Außerdem können kortisonhaltige Medikamente, Blutdrucksenker (Betablocker) und Entwässerungsmittel (Diuretika) die Glukosetoleranz stören. Ihr Arzt sagt Ihnen, welche Medikamente Sie vor der Untersuchung weiterhin nehmen dürfen.

oGTT – Schwangerschaft

Zwischen der 24. und 28. Schwangerschaftswoche wird bei jeder Frau zum Ausschluss eines Schwangerschaftsdiabetes (Gestationsdiabetes) ein oGTT durchgeführt.
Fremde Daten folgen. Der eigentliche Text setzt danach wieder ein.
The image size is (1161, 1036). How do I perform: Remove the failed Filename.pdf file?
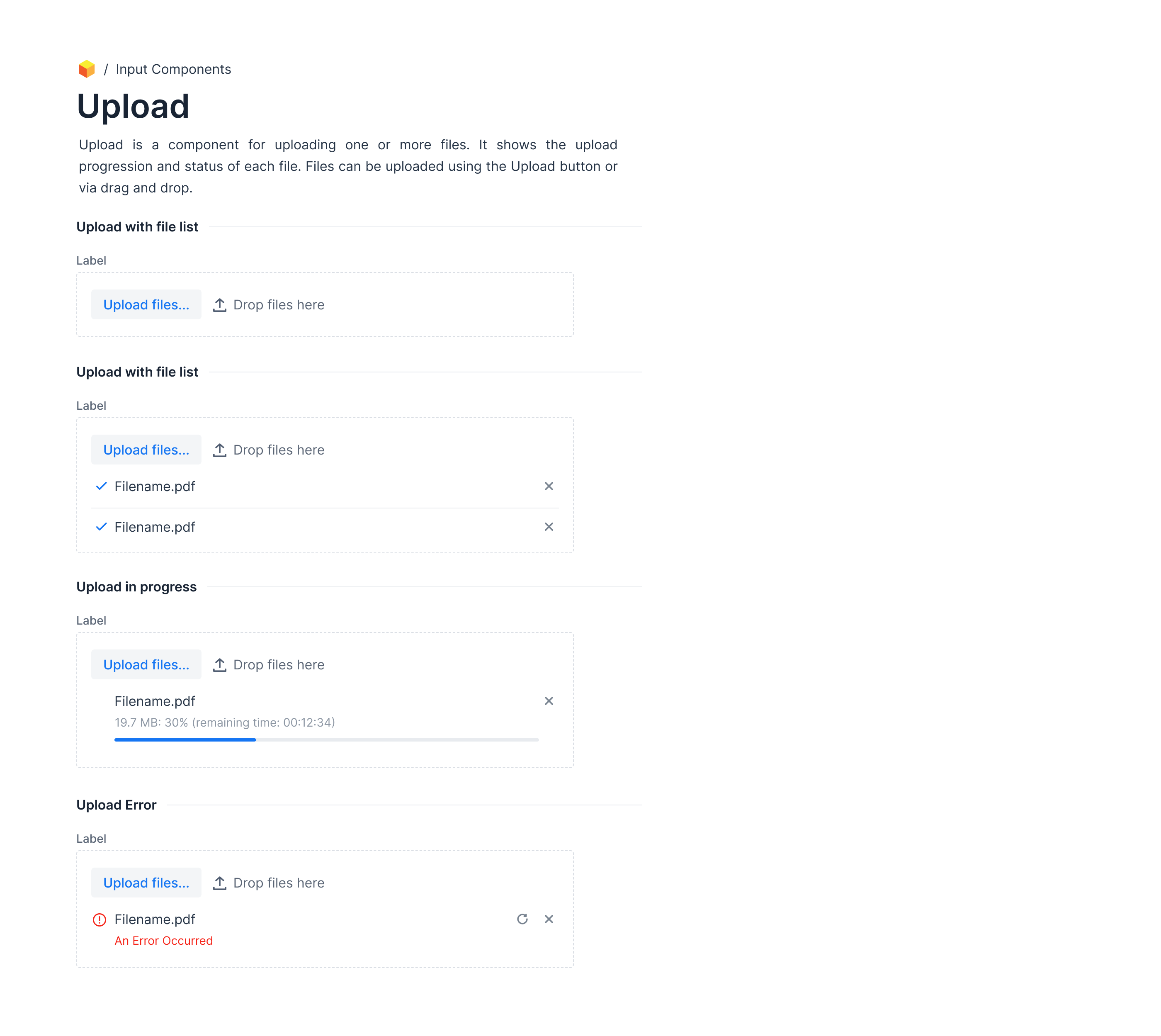(549, 919)
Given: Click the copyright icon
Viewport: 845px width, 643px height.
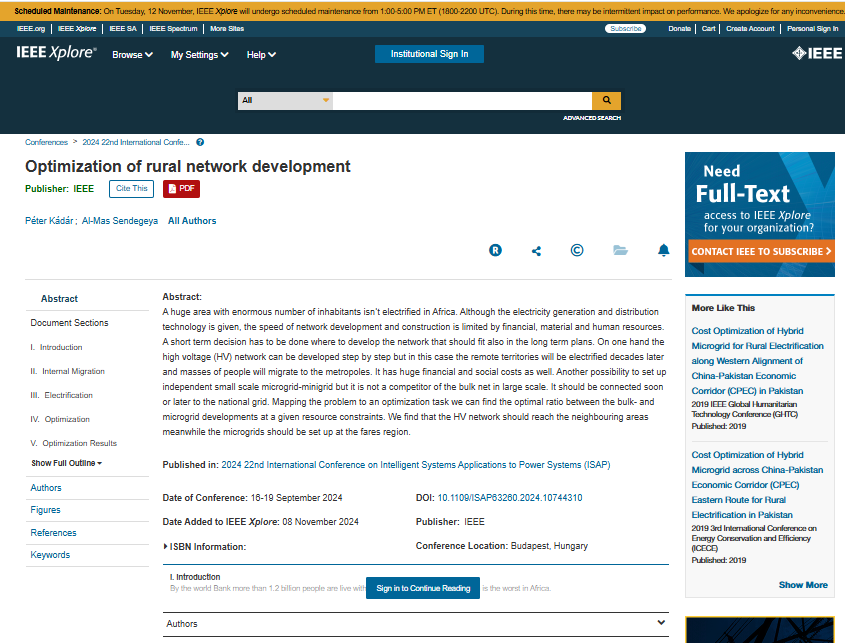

Zuerst steht ein Vortest an: Die Schwangere trinkt eine Zuckerlösung mit 50 Gramm Zucker (50-g-oGTT). Sie muss dafür nicht nüchtern sein! Liegt eine Stunden danach der venöse Blutzuckerspiegel unter 135 mg/dl, ist alles in Ordnung und der Test beendet.

Bei einem Messwert von 135 mg/dl oder mehr, folgt dagegen der oben beschriebene 75-g-oGTT unter nüchternen Bedingungen. Ein Schwangerschaftsdiabetes liegt demnach vor, wenn:

  • der Nüchtern-Blutzucker (Venenblut) bei92 mg/dl oder höher liegt
  • und/oder der Blutzucker eine Stunde nach Trinken der Zuckerlösung bei180 mg/dl oder höher liegt
  • und/oder der Blutzucker zwei Stunden nach Trinken der Zuckerlösung bei153 mg/dl oder höher liegt

Für die Diagnose Schwangerschaftsdiabetes genügt es, wenn einer dieser Grenzwerte überschritten ist.

Welche Risiken birgt ein oGTT?

Ein oGTT verläuft in aller Regel komplikationslos. Bei der Blutabnahme kann es zu Blutergüssen oder kleineren Blutungen kommen. Bei bekannten Störungen der Glukoseverwertung sollte der Zuckerbelastungstest nicht durchgeführt werden. Dazu gehören ein diagnostizierter Diabetes mellitus, Magen-Darm- oder Lebererkrankungen.

Was muss ich nach einem oGTT beachten?

Ihr Arzt wird mit Ihnen das Ergebnis des oGTT besprechen. Belegen die oGTT-Werte eine gestörte Glukosetoleranz, sollten Sie Ihre Blutzuckerwerte regelmäßig kontrollieren und die Risikofaktoren für Herz- und Kreislauferkrankungen prüfen lassen (wie Fettstoffwechselstörungen, Bluthochdruck etc.).

Passen Sie darüber hinaus Ihre Ernährung an Ihren Kalorienbedarf an und essen Sie nach Möglichkeit ballaststoffreich und viel frisches Obst und Gemüse. Wenn Sie Übergewicht haben, sollten Sie versuchen, abzunehmen. Verzichten Sie auf Fertigprodukte und Alkohol. Auch regelmäßige Bewegung hilft, den Blutzuckerspiegel stabil zu halten, da die Muskulatur dann vermehrt Glukose verwertet. Außerdem hilft körperliche Aktivität, ein gesundes Körpergewicht zu halten oder zu erreichen. Sehr empfehlenswert ist auch ein Rauchstopp (Tabakentwöhnung). Er hat einen langfristig positiven Effekt auf die Entwicklung eines Diabetes mellitus und ist auch zur Vorbeugung sinnvoll.

In der Regel wird nach drei bis sechs Monaten ein weiterer oGTT durchgeführt.